United Therapeutics Corp., of Silver Spring, Md., said on Jan. 29 the U.S. District court for the District of New Jersey issued a decision in favor of the company and Smiths Medical ASD Inc., denying the request for preliminary injunction sought by Sandoz Inc., a unit of Basel, Switzerland-based Novartis AG, and Raregen LLC in pending antitrust litigation. According to the court, "[Sandoz and Raregen] have not met their burden of demonstrating a reasonable probability of eventual success in the litigation." The unsealed opinion was just released by the court, the company said. United and Smiths Medical were named as defendants in a lawsuit filed in federal court on April 16, 2019, alleging that United engaged in anticompetitive conduct in connection with efforts by Sandoz and Raregen to launch their generic version of pulmonary arterial hypertension drug Remodulin (treprostinil) injection.
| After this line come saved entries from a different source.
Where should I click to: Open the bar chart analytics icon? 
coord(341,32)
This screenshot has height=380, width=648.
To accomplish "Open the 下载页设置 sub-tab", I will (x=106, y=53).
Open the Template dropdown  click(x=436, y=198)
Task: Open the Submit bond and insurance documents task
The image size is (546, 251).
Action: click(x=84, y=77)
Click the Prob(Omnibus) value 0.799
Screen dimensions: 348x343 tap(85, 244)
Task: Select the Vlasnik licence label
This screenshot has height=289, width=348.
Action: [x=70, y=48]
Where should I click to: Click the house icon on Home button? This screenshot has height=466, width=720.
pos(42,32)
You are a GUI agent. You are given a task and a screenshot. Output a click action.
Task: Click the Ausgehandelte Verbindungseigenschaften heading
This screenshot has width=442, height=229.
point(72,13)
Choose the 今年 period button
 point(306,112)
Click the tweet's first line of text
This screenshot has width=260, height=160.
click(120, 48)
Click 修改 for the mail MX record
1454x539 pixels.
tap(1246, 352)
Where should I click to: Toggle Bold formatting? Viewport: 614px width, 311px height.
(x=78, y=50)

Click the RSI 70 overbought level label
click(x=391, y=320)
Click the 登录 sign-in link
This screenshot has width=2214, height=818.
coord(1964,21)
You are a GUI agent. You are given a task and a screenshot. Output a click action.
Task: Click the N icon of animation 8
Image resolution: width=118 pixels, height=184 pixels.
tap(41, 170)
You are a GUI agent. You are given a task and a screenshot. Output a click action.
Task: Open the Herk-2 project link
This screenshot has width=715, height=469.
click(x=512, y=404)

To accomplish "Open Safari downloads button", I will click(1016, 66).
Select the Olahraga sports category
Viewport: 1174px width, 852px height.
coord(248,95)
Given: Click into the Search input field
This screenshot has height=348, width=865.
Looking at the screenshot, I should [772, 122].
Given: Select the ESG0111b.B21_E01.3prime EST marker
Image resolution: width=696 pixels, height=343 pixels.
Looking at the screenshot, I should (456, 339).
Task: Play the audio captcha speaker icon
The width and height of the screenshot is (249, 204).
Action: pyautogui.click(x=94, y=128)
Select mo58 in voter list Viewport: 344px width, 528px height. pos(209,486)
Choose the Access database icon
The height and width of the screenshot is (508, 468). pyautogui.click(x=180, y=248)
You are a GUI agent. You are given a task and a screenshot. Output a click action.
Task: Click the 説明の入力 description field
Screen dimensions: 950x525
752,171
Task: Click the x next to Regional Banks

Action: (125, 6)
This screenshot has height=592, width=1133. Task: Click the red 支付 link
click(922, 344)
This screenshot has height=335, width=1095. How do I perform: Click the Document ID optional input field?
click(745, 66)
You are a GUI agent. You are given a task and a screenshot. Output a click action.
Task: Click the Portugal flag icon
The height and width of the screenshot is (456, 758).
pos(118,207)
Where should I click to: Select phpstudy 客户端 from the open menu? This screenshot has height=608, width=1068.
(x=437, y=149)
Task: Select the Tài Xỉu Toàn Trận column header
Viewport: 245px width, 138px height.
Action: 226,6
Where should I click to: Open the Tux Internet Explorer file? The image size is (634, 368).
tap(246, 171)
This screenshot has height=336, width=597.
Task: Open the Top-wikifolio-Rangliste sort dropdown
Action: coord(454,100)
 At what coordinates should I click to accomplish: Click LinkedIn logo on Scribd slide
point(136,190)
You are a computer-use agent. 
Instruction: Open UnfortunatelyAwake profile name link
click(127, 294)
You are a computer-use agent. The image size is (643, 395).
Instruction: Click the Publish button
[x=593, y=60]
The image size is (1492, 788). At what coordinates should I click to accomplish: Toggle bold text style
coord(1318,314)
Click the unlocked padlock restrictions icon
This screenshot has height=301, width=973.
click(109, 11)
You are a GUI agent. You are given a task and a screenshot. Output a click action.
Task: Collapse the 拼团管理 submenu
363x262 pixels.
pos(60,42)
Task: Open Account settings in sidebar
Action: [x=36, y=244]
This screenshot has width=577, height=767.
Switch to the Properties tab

Remodulin, which is delivered either subcutaneously or intravenously with a pump, posted sales of $599 million for 2018. Shares of United (NASDAQ:UTHR) gained 5% to close Feb. 5 at $101.47.
The U.S. District Court of Central California rejected a motion from the U.S. government against Mark Berman and Elliot Lander, doctors at the California Stem Cell Treatment Center and Cell Surgical Network, specifically denying the government’s request for a permanent injunction against the use of fat-derived stromal vascular fraction (SVF). The physicians offer a medical treatment during which fat tissue is removed from a patient, SVF stem cells are isolated and implanted back into the same patient. The government alleged the SVF process does not qualify for the SSP, or same surgical procedure, exception because tissue is removed, but only SVF stem cells are implanted back into the body, therefore resulting in the defendants selling an unregistered drug. Judge Jesus Bernal held that if, in fact, the cells implanted are unaltered during the procedure, the SVF procedure would qualify for the exception. But that issue was not before the court in the government’s motion, and the parties will go to trial. The case is United States of America v. California Stem Cell Treatment Center, Inc., et al.